“Rolling coal” is a relatively new fad that’s cropped up on the political right, which uses aftermarket modifications to rig trucks so that they spew darker and thicker choking clouds of exhaust. Perhaps the anti-environmentalists imagine themselves as gallant knights, battling the evil government dragon and the sniveling liberal environmentalists, but one thing they won’t be imagining are all the tickets and impound fees they stand to accrue.
Because as far as the EPA is concerned, the practice is illegal.
TPM reached out to Liz Purchia, the press secretary for the EPA, and she said that the “rolling coal” phenomenon is breaking the law, singling out two paragraphs on the air enforcement part of the EPA’s website.
According to the first paragraph, it violates the Clean Air Act to make, sell, or install a motor part that bypasses emission control devices that may already be in the vehicle:
It is a violation of the [Clean Air Act] to manufacture, sell, or install a part for a motor vehicle that bypasses, defeats, or renders inoperative any emission control device. For example, computer software that alters diesel fuel injection timing is a defeat device.

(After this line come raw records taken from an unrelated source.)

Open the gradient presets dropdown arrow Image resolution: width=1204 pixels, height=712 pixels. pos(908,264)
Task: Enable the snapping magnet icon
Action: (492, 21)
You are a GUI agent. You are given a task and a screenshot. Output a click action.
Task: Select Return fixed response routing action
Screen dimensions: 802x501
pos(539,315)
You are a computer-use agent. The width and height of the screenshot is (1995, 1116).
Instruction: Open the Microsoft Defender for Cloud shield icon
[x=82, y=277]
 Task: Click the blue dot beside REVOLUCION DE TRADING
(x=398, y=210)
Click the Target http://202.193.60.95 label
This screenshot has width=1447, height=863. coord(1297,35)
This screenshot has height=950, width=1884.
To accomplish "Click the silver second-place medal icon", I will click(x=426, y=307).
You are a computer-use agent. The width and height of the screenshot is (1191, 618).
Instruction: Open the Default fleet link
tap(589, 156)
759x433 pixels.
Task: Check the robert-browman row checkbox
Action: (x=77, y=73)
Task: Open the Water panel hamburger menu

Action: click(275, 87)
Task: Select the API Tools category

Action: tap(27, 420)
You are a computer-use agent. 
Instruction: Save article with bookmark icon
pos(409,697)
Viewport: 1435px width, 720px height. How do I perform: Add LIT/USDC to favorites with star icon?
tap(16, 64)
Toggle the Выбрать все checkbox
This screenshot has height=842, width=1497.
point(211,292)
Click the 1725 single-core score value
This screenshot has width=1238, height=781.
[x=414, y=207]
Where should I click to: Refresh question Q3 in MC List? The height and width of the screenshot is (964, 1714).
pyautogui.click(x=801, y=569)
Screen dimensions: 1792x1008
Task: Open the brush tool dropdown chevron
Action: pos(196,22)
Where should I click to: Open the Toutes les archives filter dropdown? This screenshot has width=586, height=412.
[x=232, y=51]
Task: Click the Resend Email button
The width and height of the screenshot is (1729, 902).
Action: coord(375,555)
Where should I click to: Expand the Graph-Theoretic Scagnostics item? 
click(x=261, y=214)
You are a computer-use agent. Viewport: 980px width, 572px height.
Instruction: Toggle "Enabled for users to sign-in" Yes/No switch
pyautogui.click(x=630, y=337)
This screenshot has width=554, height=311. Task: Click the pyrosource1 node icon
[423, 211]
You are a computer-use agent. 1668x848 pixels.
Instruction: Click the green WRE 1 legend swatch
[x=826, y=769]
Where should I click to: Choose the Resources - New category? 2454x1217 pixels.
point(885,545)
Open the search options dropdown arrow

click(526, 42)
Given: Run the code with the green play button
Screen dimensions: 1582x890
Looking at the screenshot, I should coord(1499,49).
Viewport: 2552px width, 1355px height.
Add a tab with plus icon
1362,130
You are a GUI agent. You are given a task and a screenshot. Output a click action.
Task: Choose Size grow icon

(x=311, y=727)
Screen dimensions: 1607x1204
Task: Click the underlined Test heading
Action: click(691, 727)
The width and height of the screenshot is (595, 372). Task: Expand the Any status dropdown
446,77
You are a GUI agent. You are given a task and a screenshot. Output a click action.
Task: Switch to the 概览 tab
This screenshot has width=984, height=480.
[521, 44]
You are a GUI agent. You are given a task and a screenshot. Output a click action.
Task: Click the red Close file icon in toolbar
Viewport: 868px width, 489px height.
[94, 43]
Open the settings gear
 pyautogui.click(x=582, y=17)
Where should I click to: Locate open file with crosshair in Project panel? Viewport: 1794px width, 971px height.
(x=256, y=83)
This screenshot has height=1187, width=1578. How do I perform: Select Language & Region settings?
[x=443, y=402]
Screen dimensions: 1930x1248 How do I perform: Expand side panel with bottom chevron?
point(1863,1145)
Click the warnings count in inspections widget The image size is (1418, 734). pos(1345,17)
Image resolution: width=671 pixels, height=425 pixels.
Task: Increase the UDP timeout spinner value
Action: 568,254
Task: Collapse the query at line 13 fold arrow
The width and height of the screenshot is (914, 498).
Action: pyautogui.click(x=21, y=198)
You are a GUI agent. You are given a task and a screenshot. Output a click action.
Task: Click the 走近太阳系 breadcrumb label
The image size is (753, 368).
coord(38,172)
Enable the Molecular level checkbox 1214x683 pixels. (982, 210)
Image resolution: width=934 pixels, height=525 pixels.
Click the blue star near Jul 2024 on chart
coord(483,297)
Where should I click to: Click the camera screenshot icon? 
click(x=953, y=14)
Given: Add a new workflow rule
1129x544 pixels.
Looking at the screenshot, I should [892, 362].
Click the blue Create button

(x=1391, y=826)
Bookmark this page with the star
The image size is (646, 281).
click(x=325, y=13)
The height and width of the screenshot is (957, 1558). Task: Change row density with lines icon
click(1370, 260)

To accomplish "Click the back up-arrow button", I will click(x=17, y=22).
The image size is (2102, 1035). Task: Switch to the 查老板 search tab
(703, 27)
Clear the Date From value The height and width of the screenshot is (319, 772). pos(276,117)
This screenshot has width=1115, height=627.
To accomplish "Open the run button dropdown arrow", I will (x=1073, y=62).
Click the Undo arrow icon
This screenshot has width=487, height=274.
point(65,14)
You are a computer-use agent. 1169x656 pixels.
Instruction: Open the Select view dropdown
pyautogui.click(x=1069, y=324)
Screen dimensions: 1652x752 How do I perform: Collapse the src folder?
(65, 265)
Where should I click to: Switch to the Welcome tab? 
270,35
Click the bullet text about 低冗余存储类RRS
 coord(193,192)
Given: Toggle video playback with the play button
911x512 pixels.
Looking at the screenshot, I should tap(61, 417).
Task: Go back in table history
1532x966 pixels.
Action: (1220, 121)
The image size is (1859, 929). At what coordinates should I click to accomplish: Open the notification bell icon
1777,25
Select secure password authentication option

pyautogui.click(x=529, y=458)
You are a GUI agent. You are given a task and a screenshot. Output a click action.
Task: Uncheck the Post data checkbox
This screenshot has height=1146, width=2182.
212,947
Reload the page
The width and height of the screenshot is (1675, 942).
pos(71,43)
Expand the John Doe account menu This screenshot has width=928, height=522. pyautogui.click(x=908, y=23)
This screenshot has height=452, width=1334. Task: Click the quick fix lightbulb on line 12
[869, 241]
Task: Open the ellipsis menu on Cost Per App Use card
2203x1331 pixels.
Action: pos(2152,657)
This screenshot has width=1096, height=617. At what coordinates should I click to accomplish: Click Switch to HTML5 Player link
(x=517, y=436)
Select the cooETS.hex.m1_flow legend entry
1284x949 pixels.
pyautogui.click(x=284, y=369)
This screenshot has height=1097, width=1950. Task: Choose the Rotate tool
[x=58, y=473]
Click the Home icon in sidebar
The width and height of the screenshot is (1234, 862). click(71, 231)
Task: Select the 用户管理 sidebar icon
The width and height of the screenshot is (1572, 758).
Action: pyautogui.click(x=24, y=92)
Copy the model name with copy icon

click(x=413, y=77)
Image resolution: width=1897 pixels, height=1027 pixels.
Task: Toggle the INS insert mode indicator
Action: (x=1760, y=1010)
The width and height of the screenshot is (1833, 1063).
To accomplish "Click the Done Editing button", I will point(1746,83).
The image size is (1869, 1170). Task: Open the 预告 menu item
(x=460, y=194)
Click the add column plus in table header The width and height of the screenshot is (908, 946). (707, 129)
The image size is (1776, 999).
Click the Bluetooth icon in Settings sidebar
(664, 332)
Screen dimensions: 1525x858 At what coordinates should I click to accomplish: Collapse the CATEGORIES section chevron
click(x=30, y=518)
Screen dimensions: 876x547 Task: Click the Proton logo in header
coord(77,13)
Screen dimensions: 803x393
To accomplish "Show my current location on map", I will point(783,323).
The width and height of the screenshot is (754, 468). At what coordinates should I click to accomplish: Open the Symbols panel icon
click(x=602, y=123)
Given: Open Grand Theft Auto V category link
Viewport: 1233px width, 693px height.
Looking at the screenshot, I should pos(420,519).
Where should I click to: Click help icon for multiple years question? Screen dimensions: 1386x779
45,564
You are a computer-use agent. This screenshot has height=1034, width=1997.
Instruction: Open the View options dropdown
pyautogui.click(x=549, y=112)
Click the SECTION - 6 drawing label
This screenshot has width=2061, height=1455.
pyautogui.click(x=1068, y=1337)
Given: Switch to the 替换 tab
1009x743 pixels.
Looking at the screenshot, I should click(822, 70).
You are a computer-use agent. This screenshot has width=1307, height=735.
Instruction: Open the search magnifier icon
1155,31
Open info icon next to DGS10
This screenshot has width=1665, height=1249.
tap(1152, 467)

Defeat devices, which are often sold to enhance engine performance, work by disabling a vehicle’s emission controls, causing air pollution. As a result of EPA enforcement, some of the largest manufacturers of defeat devices have agreed to pay penalties and stop the sale of defeat devices.
The second paragraph states that tampering with or modifying an emission control device before or after the sale of the vehicle is an offense that can be prosecuted:
The CAA prohibits anyone from tampering with an emission control device on a motor vehicle by removing it or making it inoperable prior to or after the sale or delivery to the buyer. A vehicle’s emission control system is designed to limit emissions of harmful pollutants from vehicles or engines. EPA works with manufacturers to ensure that they design their components with tamper-proofing, addresses trade groups to educate mechanics about the importance of maintaining the emission control systems, and prosecutes cases where significant or imminent harm is occurring.
Most of these trucks are diesel, meaning the people involved are wasting up to $4.00 a gallon in some places. I’d hate to be the idiot who pays weekly to fill up their tank.
These conservatives are like children, poking their parents because they want attention. I say we give it to them – if they have the $5,000 – $10,000 to spend turning their truck into a rolling Modor, they certainly have the money to pay for a few hundred-dollar tickets. And if they can pay for that, then it’s without question they can pay for towing fees and a few nights’ stay in Hotel Police Impound Lot.
But hey, if you can’t afford all the tickets and impound fees to drive your truck, it should make you feel good to know that for about the same price as the modifications that caused you to get those tickets and impound fees, you can purchase a nice used car — like this 2002 Toyota Prius.